• Work instructions
Write out the full set of records below exactly.

• Information provided
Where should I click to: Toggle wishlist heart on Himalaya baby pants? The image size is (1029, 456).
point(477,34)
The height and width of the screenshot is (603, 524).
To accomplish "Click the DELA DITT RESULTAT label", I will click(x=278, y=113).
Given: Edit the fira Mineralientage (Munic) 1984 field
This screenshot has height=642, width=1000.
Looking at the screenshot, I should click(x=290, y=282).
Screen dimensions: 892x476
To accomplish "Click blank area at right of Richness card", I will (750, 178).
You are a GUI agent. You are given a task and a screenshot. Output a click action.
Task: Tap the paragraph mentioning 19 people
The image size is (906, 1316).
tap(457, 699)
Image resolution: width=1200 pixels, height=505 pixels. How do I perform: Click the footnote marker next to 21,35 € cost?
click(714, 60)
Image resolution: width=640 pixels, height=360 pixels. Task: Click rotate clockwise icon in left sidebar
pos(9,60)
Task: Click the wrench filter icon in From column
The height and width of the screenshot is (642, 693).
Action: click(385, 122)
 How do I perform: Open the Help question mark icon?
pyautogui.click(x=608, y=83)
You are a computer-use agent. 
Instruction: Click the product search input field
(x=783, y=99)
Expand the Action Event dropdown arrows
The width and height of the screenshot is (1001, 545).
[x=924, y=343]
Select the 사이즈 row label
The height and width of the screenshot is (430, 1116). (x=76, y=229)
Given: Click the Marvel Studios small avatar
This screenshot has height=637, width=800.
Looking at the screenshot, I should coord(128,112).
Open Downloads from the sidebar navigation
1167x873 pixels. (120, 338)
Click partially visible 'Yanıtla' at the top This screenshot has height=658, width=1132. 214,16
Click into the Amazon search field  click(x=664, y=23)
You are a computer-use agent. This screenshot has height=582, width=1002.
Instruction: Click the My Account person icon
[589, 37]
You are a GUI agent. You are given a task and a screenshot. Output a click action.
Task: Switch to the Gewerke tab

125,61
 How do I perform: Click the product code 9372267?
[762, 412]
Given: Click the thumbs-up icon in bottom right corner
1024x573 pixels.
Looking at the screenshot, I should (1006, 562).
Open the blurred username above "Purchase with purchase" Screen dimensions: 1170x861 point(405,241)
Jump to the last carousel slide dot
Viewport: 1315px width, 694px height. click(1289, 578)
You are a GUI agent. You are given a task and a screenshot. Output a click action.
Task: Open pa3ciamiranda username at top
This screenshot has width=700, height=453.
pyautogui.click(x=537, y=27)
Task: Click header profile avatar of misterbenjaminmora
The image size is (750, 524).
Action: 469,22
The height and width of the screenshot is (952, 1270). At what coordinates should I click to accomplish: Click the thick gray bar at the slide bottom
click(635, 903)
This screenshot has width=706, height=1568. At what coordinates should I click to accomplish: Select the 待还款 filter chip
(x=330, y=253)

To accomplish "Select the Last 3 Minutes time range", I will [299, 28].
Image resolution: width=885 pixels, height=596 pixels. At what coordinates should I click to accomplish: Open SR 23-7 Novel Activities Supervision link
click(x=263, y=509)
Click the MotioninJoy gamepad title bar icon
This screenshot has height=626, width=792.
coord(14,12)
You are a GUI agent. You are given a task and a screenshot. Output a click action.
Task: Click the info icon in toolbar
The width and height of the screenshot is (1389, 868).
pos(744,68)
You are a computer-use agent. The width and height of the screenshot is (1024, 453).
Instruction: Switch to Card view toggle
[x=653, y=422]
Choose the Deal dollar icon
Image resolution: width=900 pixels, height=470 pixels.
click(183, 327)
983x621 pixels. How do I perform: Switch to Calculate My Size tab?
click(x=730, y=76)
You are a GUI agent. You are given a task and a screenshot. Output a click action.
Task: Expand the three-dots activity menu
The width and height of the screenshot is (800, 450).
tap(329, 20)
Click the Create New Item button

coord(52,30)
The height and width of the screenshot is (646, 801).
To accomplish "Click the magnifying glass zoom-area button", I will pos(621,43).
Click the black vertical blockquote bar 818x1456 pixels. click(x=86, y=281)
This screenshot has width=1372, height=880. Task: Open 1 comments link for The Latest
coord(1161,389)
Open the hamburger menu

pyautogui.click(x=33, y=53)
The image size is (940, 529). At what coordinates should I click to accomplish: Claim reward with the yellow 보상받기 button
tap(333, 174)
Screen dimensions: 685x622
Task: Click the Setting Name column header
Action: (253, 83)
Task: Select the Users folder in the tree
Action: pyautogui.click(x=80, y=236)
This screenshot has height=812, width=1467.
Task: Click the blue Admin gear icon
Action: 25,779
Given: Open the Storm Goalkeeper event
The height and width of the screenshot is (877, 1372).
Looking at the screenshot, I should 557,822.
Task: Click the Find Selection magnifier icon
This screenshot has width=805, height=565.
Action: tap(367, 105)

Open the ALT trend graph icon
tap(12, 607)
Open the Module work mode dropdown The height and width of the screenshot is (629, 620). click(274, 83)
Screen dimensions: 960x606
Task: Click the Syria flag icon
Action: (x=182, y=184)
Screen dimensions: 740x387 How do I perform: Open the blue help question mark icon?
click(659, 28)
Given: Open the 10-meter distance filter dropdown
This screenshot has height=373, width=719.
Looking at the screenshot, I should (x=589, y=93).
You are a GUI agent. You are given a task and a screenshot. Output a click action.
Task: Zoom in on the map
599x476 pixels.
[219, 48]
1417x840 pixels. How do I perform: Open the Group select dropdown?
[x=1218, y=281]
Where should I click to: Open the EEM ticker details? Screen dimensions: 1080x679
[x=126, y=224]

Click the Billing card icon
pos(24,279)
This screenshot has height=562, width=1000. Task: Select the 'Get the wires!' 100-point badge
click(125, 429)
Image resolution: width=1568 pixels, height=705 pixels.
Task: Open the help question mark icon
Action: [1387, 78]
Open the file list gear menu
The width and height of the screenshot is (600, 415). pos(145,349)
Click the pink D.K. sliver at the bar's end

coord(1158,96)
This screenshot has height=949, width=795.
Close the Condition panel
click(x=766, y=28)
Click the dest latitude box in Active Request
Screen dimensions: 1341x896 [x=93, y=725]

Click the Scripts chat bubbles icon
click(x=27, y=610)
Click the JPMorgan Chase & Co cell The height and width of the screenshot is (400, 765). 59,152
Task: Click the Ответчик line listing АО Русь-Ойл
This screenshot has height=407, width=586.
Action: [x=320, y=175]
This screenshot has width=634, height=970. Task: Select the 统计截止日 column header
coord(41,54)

• Response to the exercise
Where should I click to: Toggle wishlist heart on Himalaya baby pants? The image size is (1029, 456).
point(477,34)
The height and width of the screenshot is (603, 524).
To accomplish "Click the DELA DITT RESULTAT label", I will click(x=278, y=113).
Given: Edit the fira Mineralientage (Munic) 1984 field
This screenshot has height=642, width=1000.
Looking at the screenshot, I should click(x=290, y=282).
Screen dimensions: 892x476
To accomplish "Click blank area at right of Richness card", I will (750, 178).
You are a GUI agent. You are given a task and a screenshot. Output a click action.
Task: Tap the paragraph mentioning 19 people
The image size is (906, 1316).
tap(457, 699)
Image resolution: width=1200 pixels, height=505 pixels. How do I perform: Click the footnote marker next to 21,35 € cost?
click(714, 60)
Image resolution: width=640 pixels, height=360 pixels. Task: Click rotate clockwise icon in left sidebar
pos(9,60)
Task: Click the wrench filter icon in From column
The height and width of the screenshot is (642, 693).
Action: click(385, 122)
 How do I perform: Open the Help question mark icon?
pyautogui.click(x=608, y=83)
You are a computer-use agent. 
Instruction: Click the product search input field
(x=783, y=99)
Expand the Action Event dropdown arrows
The width and height of the screenshot is (1001, 545).
[x=924, y=343]
Select the 사이즈 row label
The height and width of the screenshot is (430, 1116). (x=76, y=229)
Given: Click the Marvel Studios small avatar
This screenshot has height=637, width=800.
Looking at the screenshot, I should coord(128,112).
Open Downloads from the sidebar navigation
1167x873 pixels. (120, 338)
Click partially visible 'Yanıtla' at the top This screenshot has height=658, width=1132. 214,16
Click into the Amazon search field  click(x=664, y=23)
You are a computer-use agent. This screenshot has height=582, width=1002.
Instruction: Click the My Account person icon
[589, 37]
You are a GUI agent. You are given a task and a screenshot. Output a click action.
Task: Switch to the Gewerke tab

125,61
 How do I perform: Click the product code 9372267?
[762, 412]
Given: Click the thumbs-up icon in bottom right corner
1024x573 pixels.
Looking at the screenshot, I should (1006, 562).
Open the blurred username above "Purchase with purchase" Screen dimensions: 1170x861 point(405,241)
Jump to the last carousel slide dot
Viewport: 1315px width, 694px height. click(1289, 578)
You are a GUI agent. You are given a task and a screenshot. Output a click action.
Task: Open pa3ciamiranda username at top
This screenshot has width=700, height=453.
pyautogui.click(x=537, y=27)
Task: Click header profile avatar of misterbenjaminmora
The image size is (750, 524).
Action: 469,22
The height and width of the screenshot is (952, 1270). At what coordinates should I click to accomplish: Click the thick gray bar at the slide bottom
click(635, 903)
This screenshot has width=706, height=1568. At what coordinates should I click to accomplish: Select the 待还款 filter chip
(x=330, y=253)

To accomplish "Select the Last 3 Minutes time range", I will [299, 28].
Image resolution: width=885 pixels, height=596 pixels. At what coordinates should I click to accomplish: Open SR 23-7 Novel Activities Supervision link
click(x=263, y=509)
Click the MotioninJoy gamepad title bar icon
This screenshot has height=626, width=792.
coord(14,12)
You are a GUI agent. You are given a task and a screenshot. Output a click action.
Task: Click the info icon in toolbar
The width and height of the screenshot is (1389, 868).
pos(744,68)
You are a computer-use agent. The width and height of the screenshot is (1024, 453).
Instruction: Switch to Card view toggle
[x=653, y=422]
Choose the Deal dollar icon
Image resolution: width=900 pixels, height=470 pixels.
click(183, 327)
983x621 pixels. How do I perform: Switch to Calculate My Size tab?
click(x=730, y=76)
You are a GUI agent. You are given a task and a screenshot. Output a click action.
Task: Expand the three-dots activity menu
The width and height of the screenshot is (800, 450).
tap(329, 20)
Click the Create New Item button

coord(52,30)
The height and width of the screenshot is (646, 801).
To accomplish "Click the magnifying glass zoom-area button", I will pos(621,43).
Click the black vertical blockquote bar 818x1456 pixels. click(x=86, y=281)
This screenshot has width=1372, height=880. Task: Open 1 comments link for The Latest
coord(1161,389)
Open the hamburger menu

pyautogui.click(x=33, y=53)
The image size is (940, 529). At what coordinates should I click to accomplish: Claim reward with the yellow 보상받기 button
tap(333, 174)
Screen dimensions: 685x622
Task: Click the Setting Name column header
Action: (253, 83)
Task: Select the Users folder in the tree
Action: pyautogui.click(x=80, y=236)
This screenshot has height=812, width=1467.
Task: Click the blue Admin gear icon
Action: 25,779
Given: Open the Storm Goalkeeper event
The height and width of the screenshot is (877, 1372).
Looking at the screenshot, I should 557,822.
Task: Click the Find Selection magnifier icon
This screenshot has width=805, height=565.
Action: tap(367, 105)

Open the ALT trend graph icon
tap(12, 607)
Open the Module work mode dropdown The height and width of the screenshot is (629, 620). click(274, 83)
Screen dimensions: 960x606
Task: Click the Syria flag icon
Action: (x=182, y=184)
Screen dimensions: 740x387 How do I perform: Open the blue help question mark icon?
click(659, 28)
Given: Open the 10-meter distance filter dropdown
This screenshot has height=373, width=719.
Looking at the screenshot, I should (x=589, y=93).
You are a GUI agent. You are given a task and a screenshot. Output a click action.
Task: Zoom in on the map
599x476 pixels.
[219, 48]
1417x840 pixels. How do I perform: Open the Group select dropdown?
[x=1218, y=281]
Where should I click to: Open the EEM ticker details? Screen dimensions: 1080x679
[x=126, y=224]

Click the Billing card icon
pos(24,279)
This screenshot has height=562, width=1000. Task: Select the 'Get the wires!' 100-point badge
click(125, 429)
Image resolution: width=1568 pixels, height=705 pixels.
Task: Open the help question mark icon
Action: [1387, 78]
Open the file list gear menu
The width and height of the screenshot is (600, 415). pos(145,349)
Click the pink D.K. sliver at the bar's end

coord(1158,96)
This screenshot has height=949, width=795.
Close the Condition panel
click(x=766, y=28)
Click the dest latitude box in Active Request
Screen dimensions: 1341x896 [x=93, y=725]

Click the Scripts chat bubbles icon
click(x=27, y=610)
Click the JPMorgan Chase & Co cell The height and width of the screenshot is (400, 765). 59,152
Task: Click the Ответчик line listing АО Русь-Ойл
This screenshot has height=407, width=586.
Action: [x=320, y=175]
This screenshot has width=634, height=970. Task: Select the 统计截止日 column header
coord(41,54)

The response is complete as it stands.